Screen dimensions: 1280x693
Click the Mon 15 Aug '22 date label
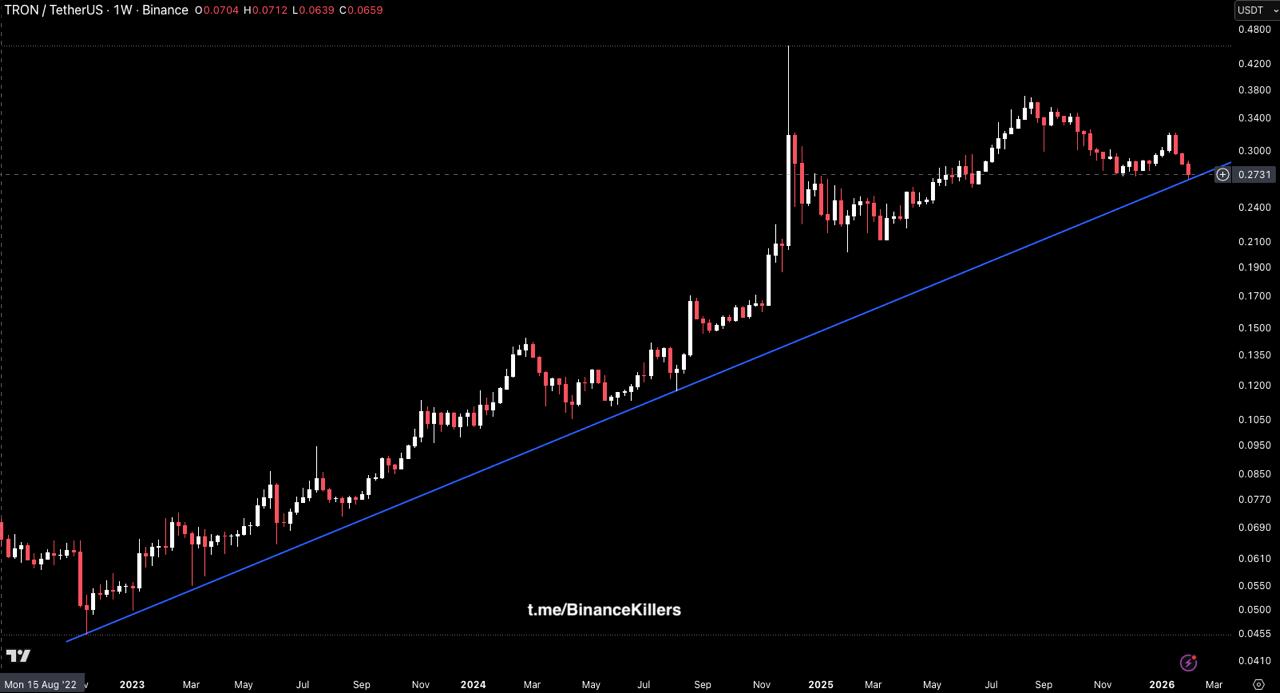(x=41, y=685)
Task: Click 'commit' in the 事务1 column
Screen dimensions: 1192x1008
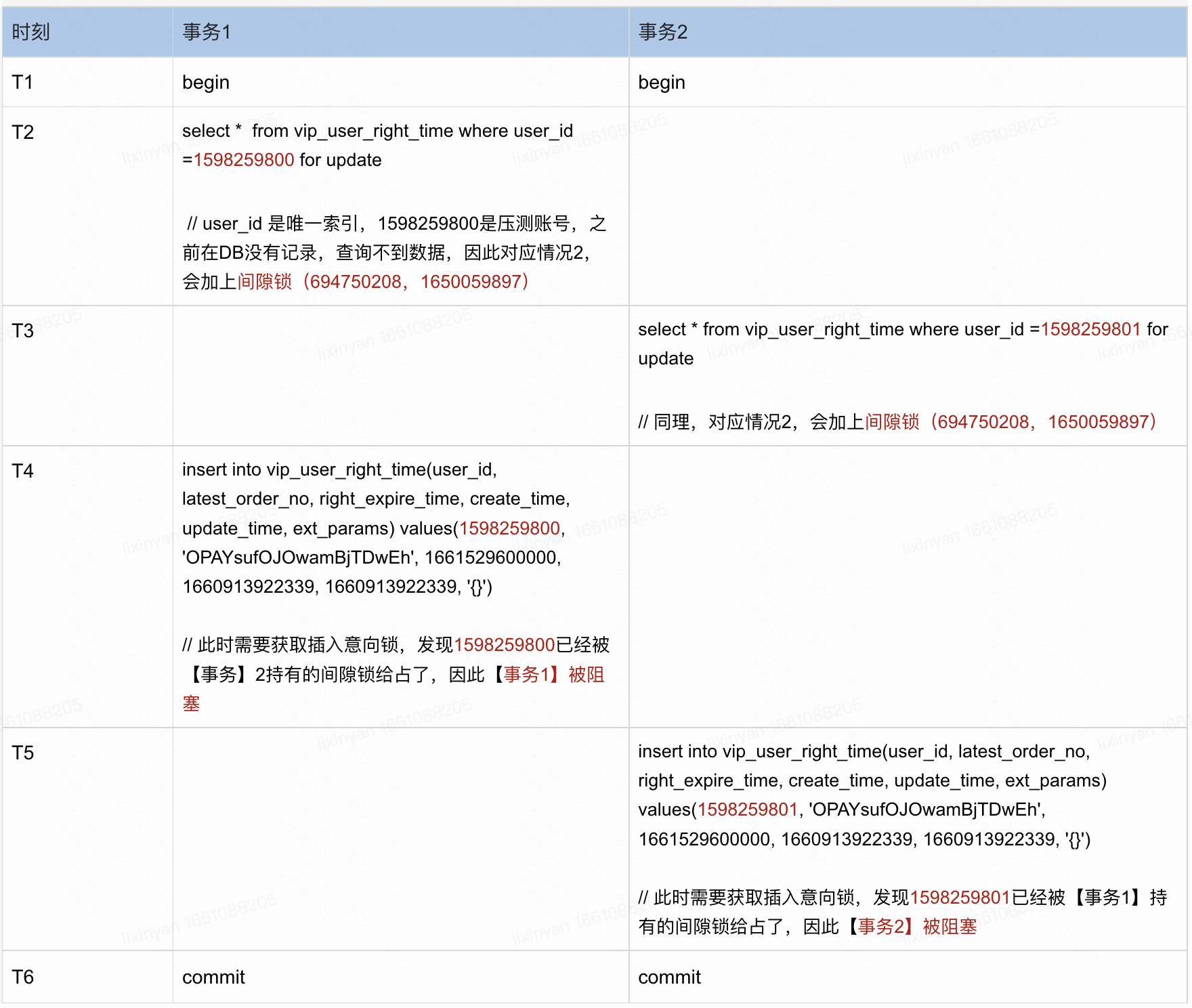Action: click(x=213, y=977)
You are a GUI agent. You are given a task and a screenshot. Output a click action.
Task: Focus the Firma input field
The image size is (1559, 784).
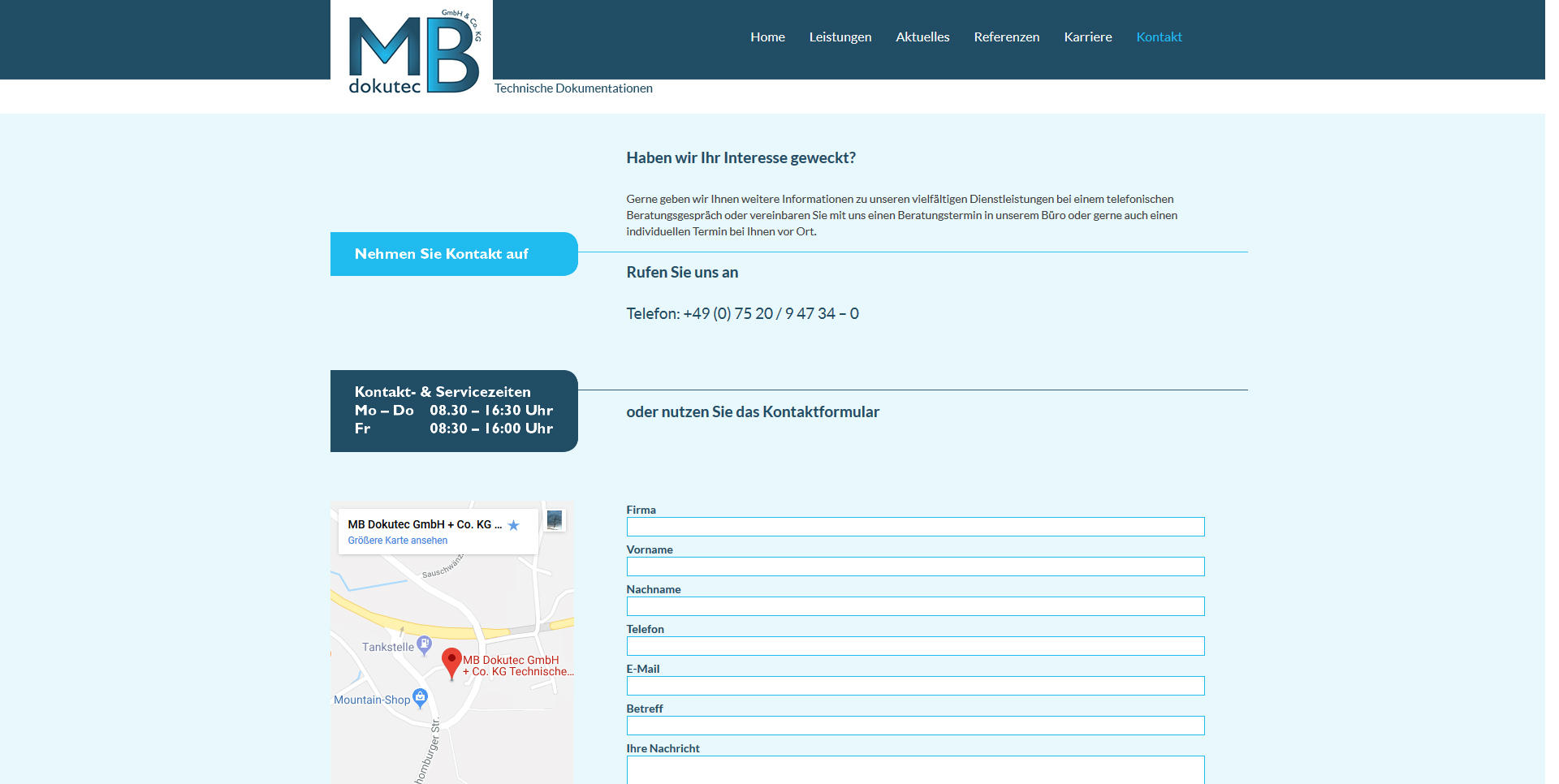pyautogui.click(x=915, y=527)
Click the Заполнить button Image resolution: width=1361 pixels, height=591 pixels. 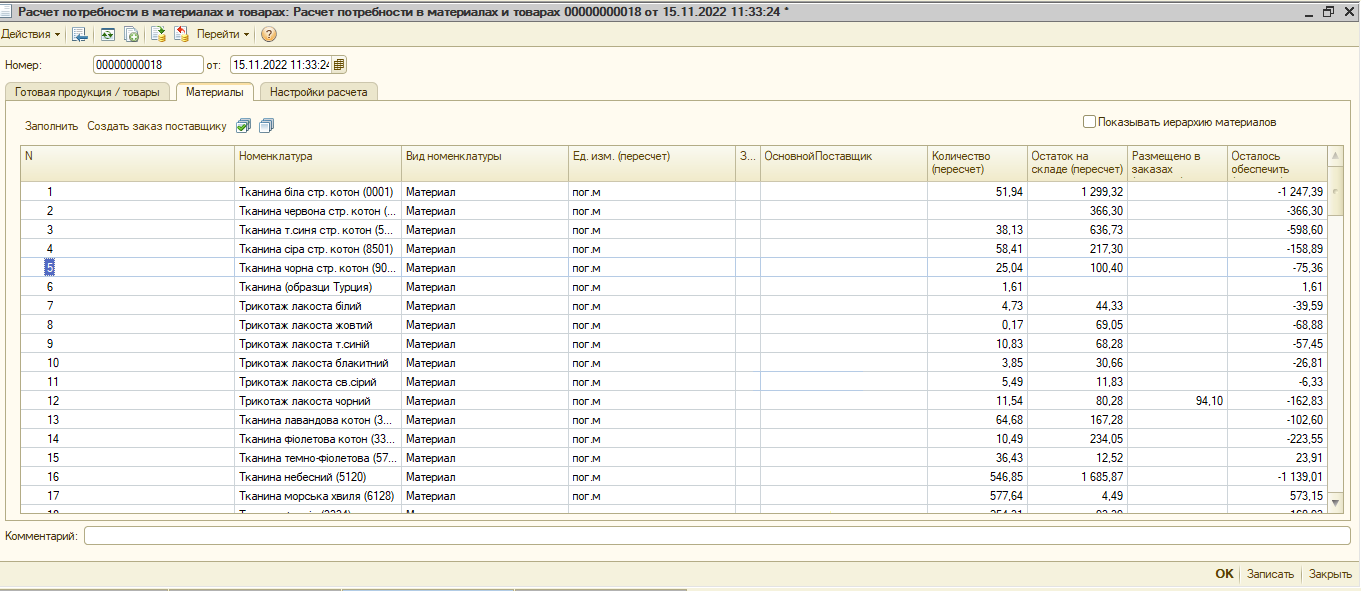51,126
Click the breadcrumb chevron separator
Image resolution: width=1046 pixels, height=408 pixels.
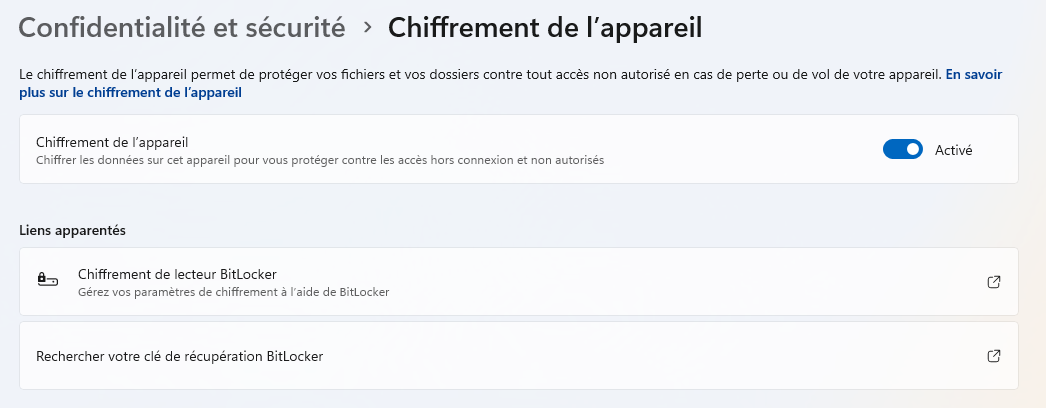click(367, 28)
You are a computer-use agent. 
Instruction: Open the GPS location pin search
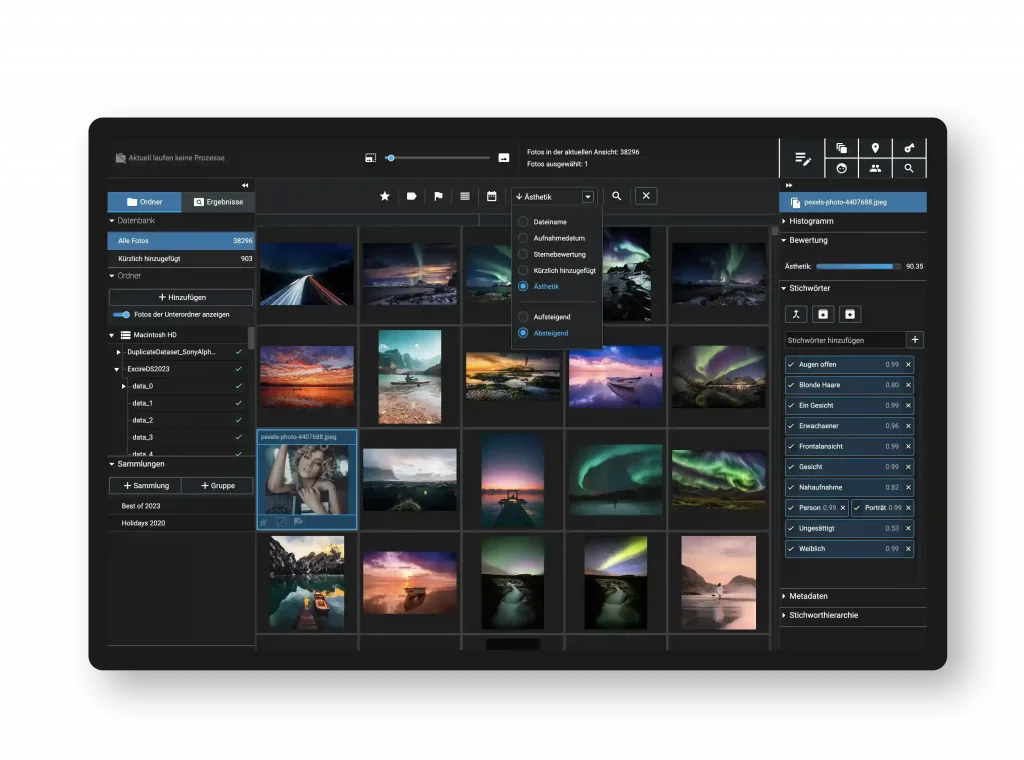pos(875,148)
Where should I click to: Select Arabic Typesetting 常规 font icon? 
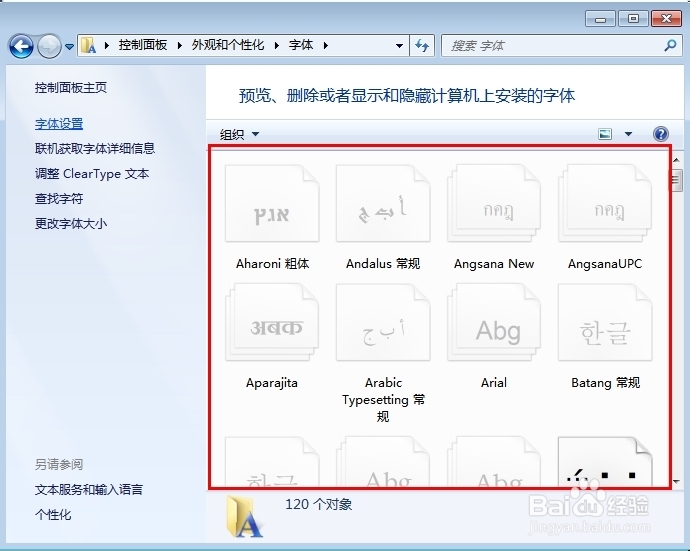(383, 324)
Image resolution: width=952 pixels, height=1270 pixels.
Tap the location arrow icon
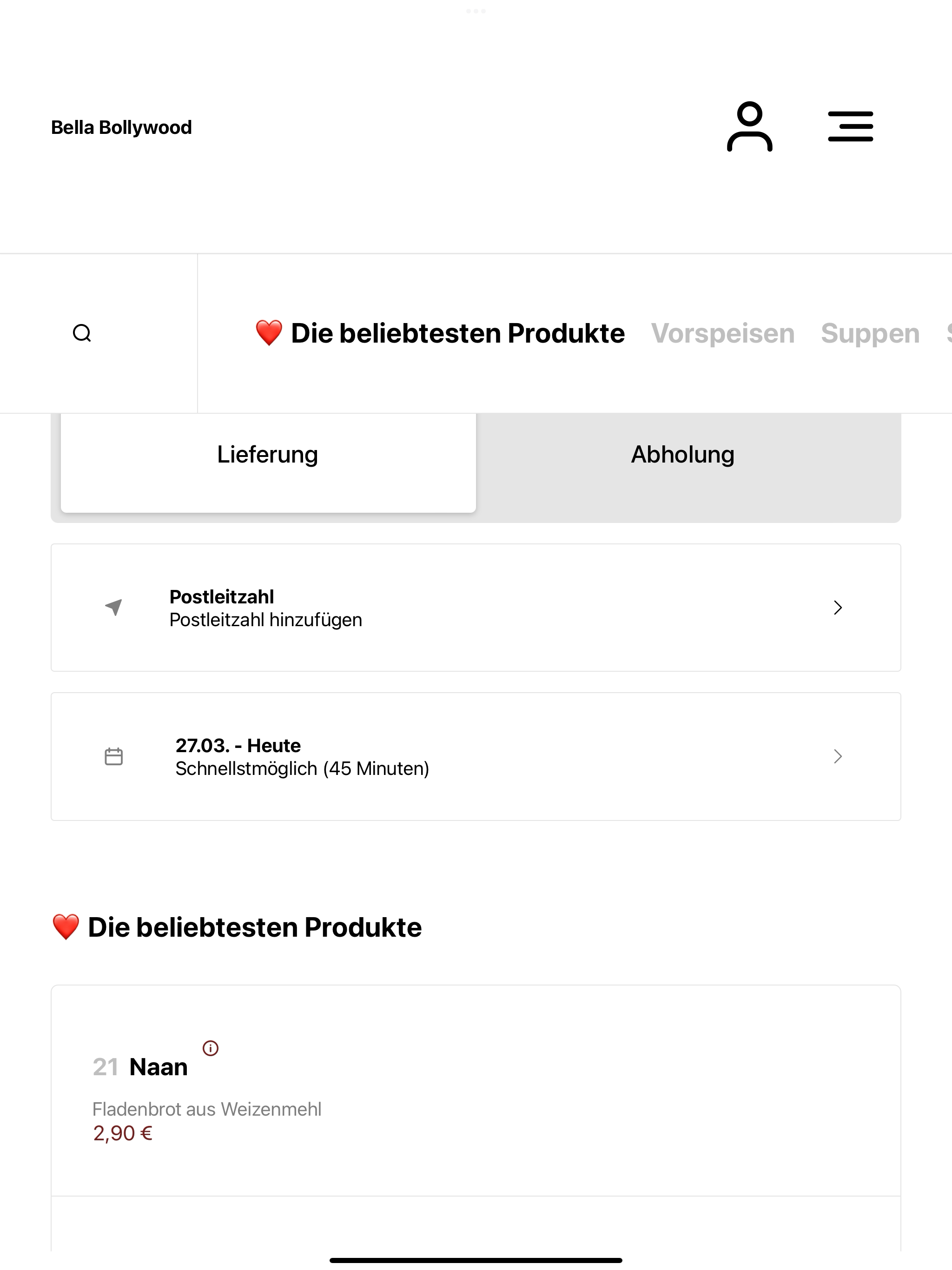point(114,608)
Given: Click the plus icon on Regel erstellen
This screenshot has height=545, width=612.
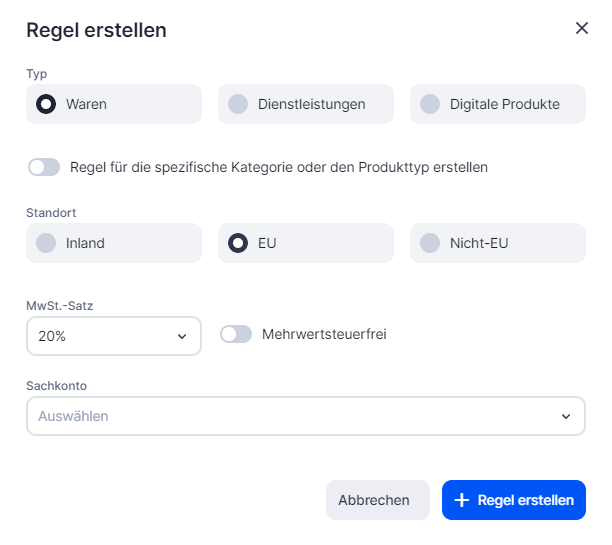Looking at the screenshot, I should 461,500.
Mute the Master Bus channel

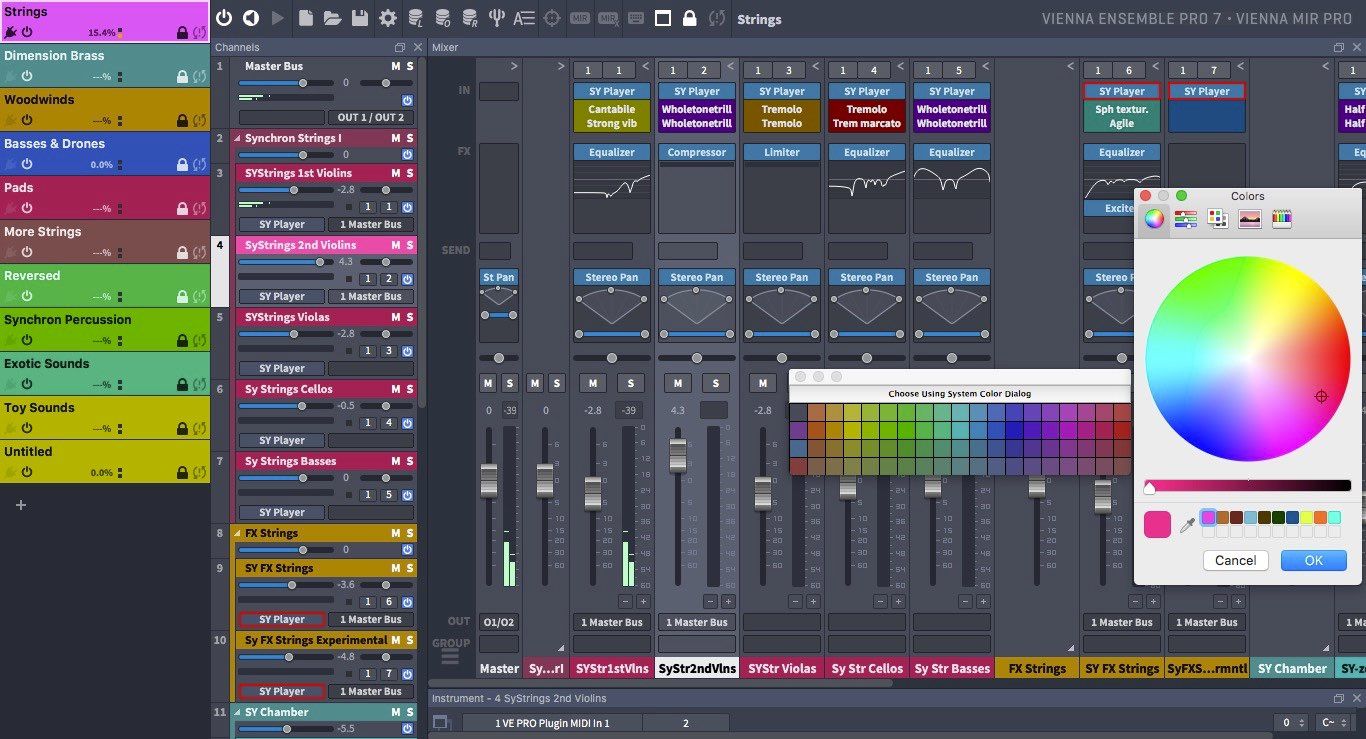(x=395, y=66)
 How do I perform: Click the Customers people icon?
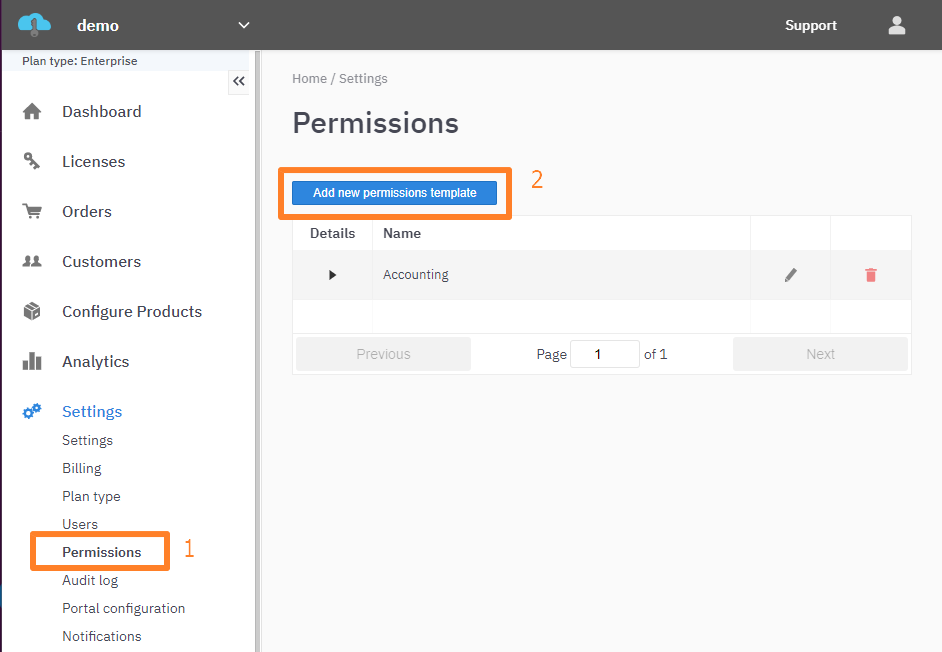point(32,262)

++++++

**Stated goal:** Copy the records verbatim, starting at the line containing "How do I perform: Click" and ending at the end of the records, and leave out the pictures.

**Expected answer:**
 How do I perform: Click the Customers people icon?
point(32,262)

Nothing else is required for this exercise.